Das heutige Bodendenkmal befindet sich auf einem Gebirgssattel innerhalb eines ausgedehnten Waldstückes zwischen den Lützelbacher Ortsteilen Breitenbrunn und Haingrund. Es liegt dort unmittelbar nördlich der Landesstraße 3106, westlich des heutigen Sportplatzes. Der Sattel, der heute von der L 3106 als Pass genutzt wird, dürfte auch in antiker Zeit einen nicht unbedeutenden Gebirgsübergang dargestellt haben, zu dessen Überwachung das Kastell gedient haben wird.

### BEREITGESTELLTE DATEN

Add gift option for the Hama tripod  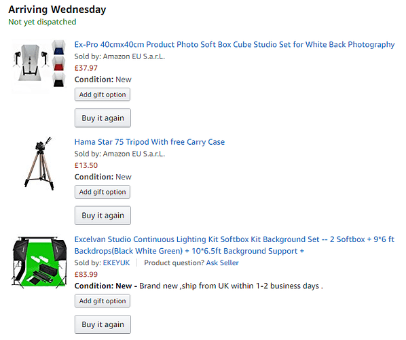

### KURZE AUFGABE
Gib aus dem Lesetext die Stelle wörtlich aus, die bei den Worten „Das heutige Bodendenkmal“ einsetzt, und höre nach „gedient haben wird.“ auf.

### DIE LÖSUNG
Das heutige Bodendenkmal befindet sich auf einem Gebirgssattel innerhalb eines ausgedehnten Waldstückes zwischen den Lützelbacher Ortsteilen Breitenbrunn und Haingrund. Es liegt dort unmittelbar nördlich der Landesstraße 3106, westlich des heutigen Sportplatzes. Der Sattel, der heute von der L 3106 als Pass genutzt wird, dürfte auch in antiker Zeit einen nicht unbedeutenden Gebirgsübergang dargestellt haben, zu dessen Überwachung das Kastell gedient haben wird.